We recommend priorq=3 as this defines a non-local
prior that penalizes falsely predicted isoforms that show low expression.
mprior
Prior on the model space returned by
modelPrior, used to favor isoforms
consistent with knownGenomeDB. If left
missing it is estimated from knownGenomeDB.
See details.
minpp
Models (i.e. splicing configurations) with posterior probability less than minpp
are not reported. This argument can help reduce substantially the amount of
required memory to store the results.
selectBest
If set to TRUE only the model with highest
posterior probability is reported. While this can save memory, we do
not recommend this option as it may ignore a substantial amount of
uncertainty.
searchMethod
Method used to perform the model search.
"allmodels" enumerates all possible models (warning:
this is not feasible for genes with >5 exons). "rwmcmc" uses a
random-walk MCMC scheme to focus on models with high posterior
probability.
"submodels" considers that some isoforms in targetGenomeDB
may not be expressed, but does not search for new variants.
"auto" uses "allmodels" for genes with up to 5
exons and "rwmcmc" for longer genes. See details.
niter
Number of MCMC iterations.
exactMarginal
Set to FALSE to estimate posterior model
probabilities as the proportion of MCMC visits. Set to TRUE to
use the integrated likelihoods (default). See details.
integrateMethod
Method to compute integrated likelihoods. The default
('plugin') evaluates likelihood*prior at the posterior mode and
is the faster option. Set 'Laplace' for Laplace approximations
and 'IS' for Importance Sampling. The latter increases
computation cost very substantially.
verbose
Set to TRUE to display progress information.
mc.cores
Number of processors to be used for parallel
computation. Can only be used if the package multicore is
available for your system.
Warning: using multiple processors substantially increases the memory
requirements, so set this value carefully.
Details
calcDenovo explores which subset of the isoforms indicated in
targetGenomeDB are truly expressed.
It also adds new isoforms when some reads follow an exon path that
is not possible under any of the isoforms in targetGenomeDB.

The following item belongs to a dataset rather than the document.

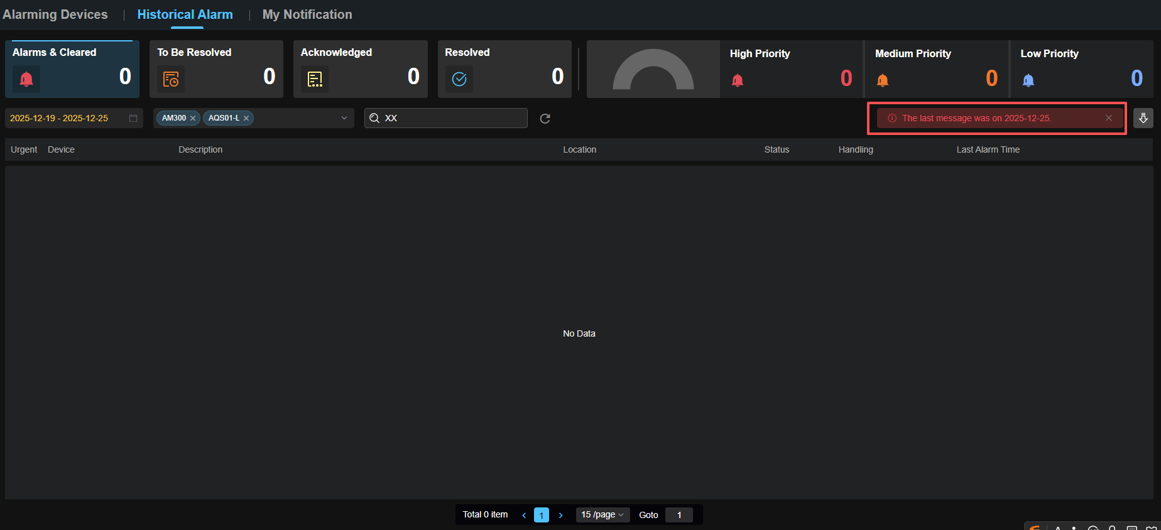Switch to the Alarming Devices tab

55,14
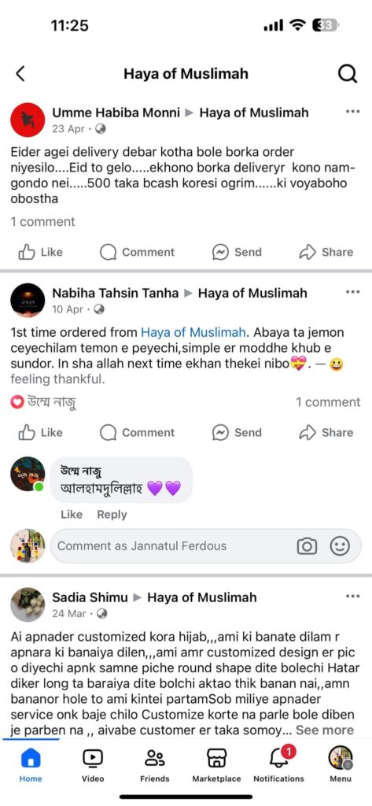Open the Video tab icon
The height and width of the screenshot is (806, 372).
click(x=93, y=764)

calcDenovo the posterior probability of each model
(i.e. configuration of expressed variants) via Bayes theorem.
P(model|y) "proportional to" m(y|model) P(model)

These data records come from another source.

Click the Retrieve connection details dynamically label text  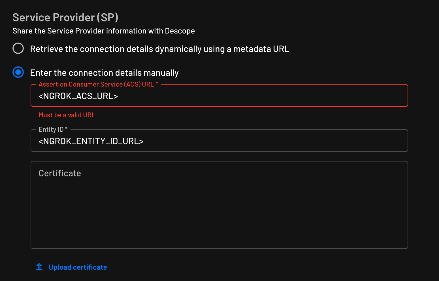pyautogui.click(x=159, y=49)
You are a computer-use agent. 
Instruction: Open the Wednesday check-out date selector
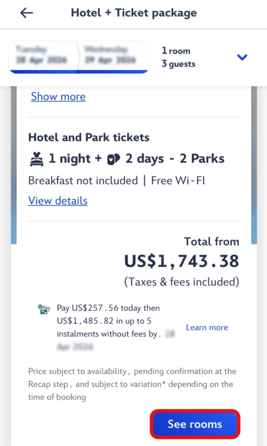click(113, 56)
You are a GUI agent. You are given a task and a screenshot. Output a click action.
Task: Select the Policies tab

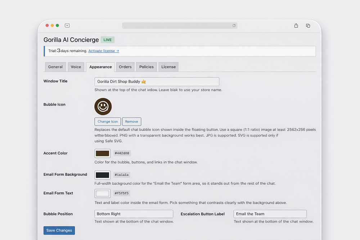(x=147, y=67)

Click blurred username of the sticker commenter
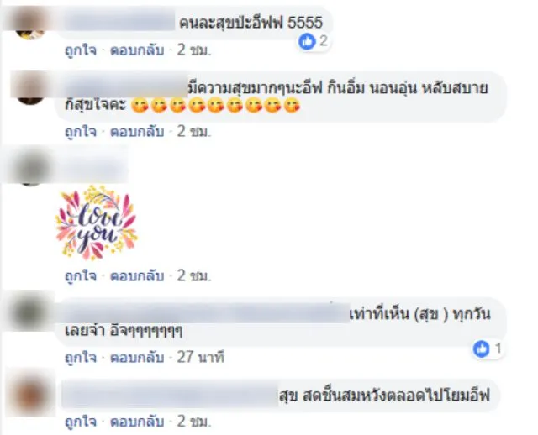coord(92,166)

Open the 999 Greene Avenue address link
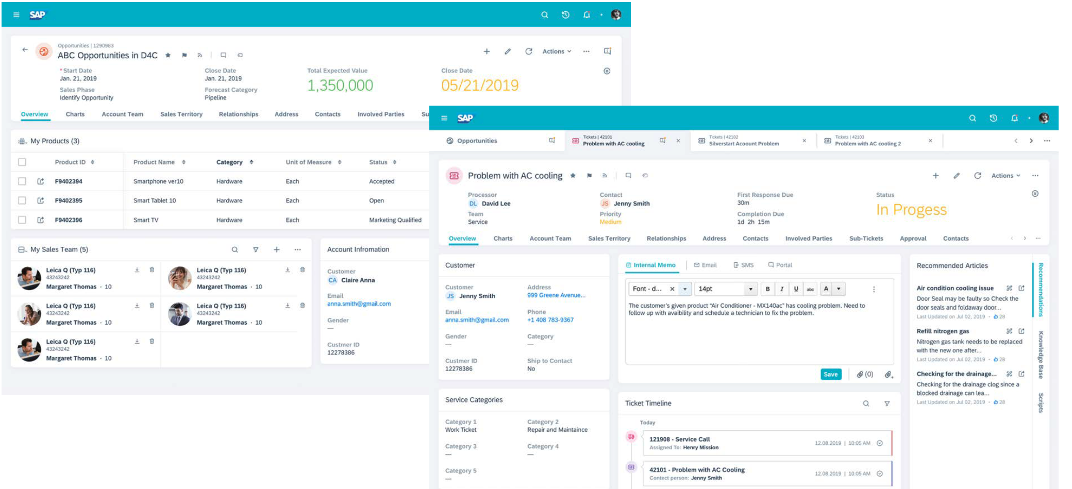(x=556, y=295)
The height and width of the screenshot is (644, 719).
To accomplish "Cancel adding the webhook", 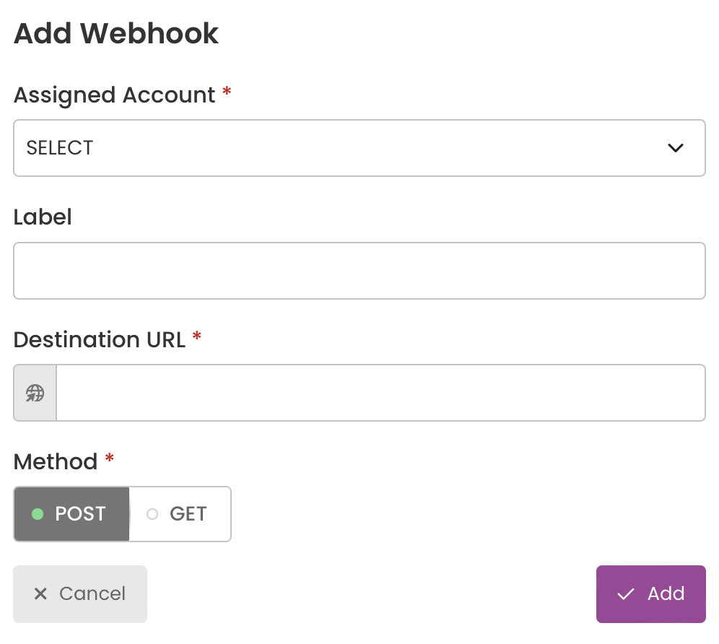I will click(x=80, y=594).
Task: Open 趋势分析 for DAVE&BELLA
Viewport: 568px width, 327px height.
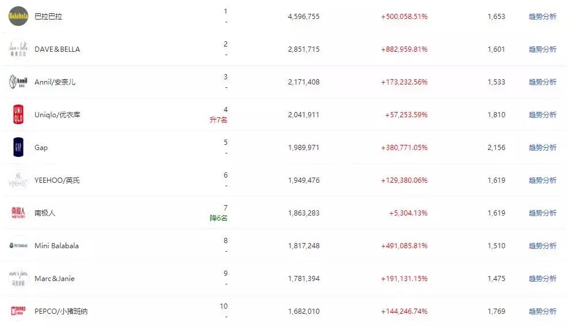Action: coord(542,49)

where m(y|model) is the integrated likelihood and P(model) is the
prior probability of the model.
For example, a gene with 20 predicted isoforms in targetGenome
gives rise 2^20 - 1 possible models (configurations of expressed isoforms).
Importantly, P(model) can be set by analyzing available genome
annotations in knownGenomeDB.
For instance, genes with 20 exons have isoforms that tend
to use most of the 20 exons. They also tend to express more
isoforms than genes with 5 exons. The function modelPrior
analyzes knownGenomeDB to set reasonable values for P(model).
An exhaustive enumeration of all possible models is
not feasible unless the gene is very short (e.g. around 5 exons).
For longer genes we use computational strategies to search a subset of
"interesting" models. This is controlled by the argument searchMethod
(see above).
In order to compute P(model|y) one can either use the computed
m(y|model) P(model) (option exactMarginal==TRUE) or the
proportion of MCMC visits (option exactMarginal==FALSE). Unless
niter is large the former option typically provides more
precise estimates.
Value
A denovoGenomeExpr object.
Author(s)
Camille Stephan-Otto Attolini, Manuel Kroiss, David Rossell
References
Rossell D, Stephan-Otto Attolini C, Kroiss M, Stocker A. Quantifying Alternative Splicing from Paired-End
RNA-sequencing data. Annals of Applied Statistics, 8(1):309-330.
See Also
denovoExpr to obtain expression estimates from the
calcDenovo output.
plotExpr to produce a plot with splicing variants and estimated expression.